Apesar de realizadas várias rondas de negociações entre as delegações dos Governos ucraniano e russo, ao 24.º dia e guerra, um acordo de cessar-fogo na Ucrânia ainda parece estar longe de ser alcançado.

Se o primeiro foco, nas reuniões presenciais na Bielorrússia, foi a abertura de “corredores humanitários” para permitir a fuga de civis, as últimas conversas, por videoconferência, já abordaram possíveis soluções para um estatuto de “neutralidade” da Ucrânia – uma das exigências de Vladimir Putin, a par da “desnazificação” e da “desmilitarização” do país.

Kiev rejeita, porém, “ultimatos inaceitáveis” de Moscovo ou abrir mão de território. Para além disso, critica uma negociação que ocorre ao mesmo tempo que caem bombas sobre civis e exige “garantias securitárias” da Rússia e dos países vizinhos.

Arvid Bell sublinha que, antes de tudo, é necessário que “ambas as partes” tenham “um interesse partilhado por um cessar-fogo”. E isso não é totalmente claro do lado russo.

Respondendo ao PÚBLICO, por email, o professor da Universidade de Harvard, especialista em estratégia negocial e análise de conflitos, e director da Negotiation Task Force – uma iniciativa do Centro Davis de Estudos Russos e Euro-asiáticos que analisa processos negociais em contexto de crise – defende que a Rússia “está interessada em solidificar a sua posição militar”, antes de definir esse objectivo como “prioritário”.

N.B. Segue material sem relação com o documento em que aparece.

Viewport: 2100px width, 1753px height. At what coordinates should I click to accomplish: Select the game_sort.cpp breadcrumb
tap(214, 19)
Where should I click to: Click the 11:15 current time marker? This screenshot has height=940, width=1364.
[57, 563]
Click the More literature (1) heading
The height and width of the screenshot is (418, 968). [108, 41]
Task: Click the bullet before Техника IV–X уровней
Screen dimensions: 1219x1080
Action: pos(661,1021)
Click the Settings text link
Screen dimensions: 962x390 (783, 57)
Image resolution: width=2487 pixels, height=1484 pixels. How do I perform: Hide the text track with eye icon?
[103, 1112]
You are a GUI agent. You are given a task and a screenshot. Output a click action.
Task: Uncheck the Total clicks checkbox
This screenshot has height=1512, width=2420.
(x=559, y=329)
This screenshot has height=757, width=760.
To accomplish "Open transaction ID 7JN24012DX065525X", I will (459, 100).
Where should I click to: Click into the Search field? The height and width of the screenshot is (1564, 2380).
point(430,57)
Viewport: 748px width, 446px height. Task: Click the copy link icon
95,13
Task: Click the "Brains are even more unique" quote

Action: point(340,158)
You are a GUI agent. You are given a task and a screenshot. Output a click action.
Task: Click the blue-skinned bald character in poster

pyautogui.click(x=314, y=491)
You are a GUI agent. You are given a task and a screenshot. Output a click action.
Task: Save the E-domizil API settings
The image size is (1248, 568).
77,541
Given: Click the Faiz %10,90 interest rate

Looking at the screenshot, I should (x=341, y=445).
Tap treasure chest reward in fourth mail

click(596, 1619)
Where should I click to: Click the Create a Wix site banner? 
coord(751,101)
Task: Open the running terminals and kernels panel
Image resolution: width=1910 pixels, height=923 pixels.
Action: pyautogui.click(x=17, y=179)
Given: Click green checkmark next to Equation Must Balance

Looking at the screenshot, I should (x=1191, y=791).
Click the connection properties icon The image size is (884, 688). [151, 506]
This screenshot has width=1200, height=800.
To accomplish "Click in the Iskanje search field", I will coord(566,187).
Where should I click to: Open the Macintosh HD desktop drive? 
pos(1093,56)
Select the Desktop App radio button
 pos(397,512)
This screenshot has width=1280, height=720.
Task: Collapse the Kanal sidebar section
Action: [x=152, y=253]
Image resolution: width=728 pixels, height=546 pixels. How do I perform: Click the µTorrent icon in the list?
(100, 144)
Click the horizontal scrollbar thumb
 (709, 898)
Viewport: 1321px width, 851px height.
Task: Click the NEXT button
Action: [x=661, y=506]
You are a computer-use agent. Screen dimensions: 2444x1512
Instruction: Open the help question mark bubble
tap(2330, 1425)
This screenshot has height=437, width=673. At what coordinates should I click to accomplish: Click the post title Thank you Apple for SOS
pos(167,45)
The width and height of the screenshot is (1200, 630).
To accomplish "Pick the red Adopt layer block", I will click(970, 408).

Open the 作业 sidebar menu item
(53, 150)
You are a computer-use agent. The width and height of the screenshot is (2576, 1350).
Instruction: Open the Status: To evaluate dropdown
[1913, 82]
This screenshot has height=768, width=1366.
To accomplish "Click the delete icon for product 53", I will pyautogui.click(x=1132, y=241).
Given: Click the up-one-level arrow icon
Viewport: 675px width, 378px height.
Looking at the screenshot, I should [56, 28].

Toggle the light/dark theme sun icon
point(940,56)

O que é que podemos concluir daquilo que se sabe, até ao momento, das negociações entre Kiev e Moscovo?
Que um cessar-fogo não é prioritário para Moscovo neste momento. Para as negociações serem bem-sucedidas, ambas as partes têm de ter um interesse partilhado por um cessar-fogo, mesmo que não tenham a mesma urgência em alcançá-lo.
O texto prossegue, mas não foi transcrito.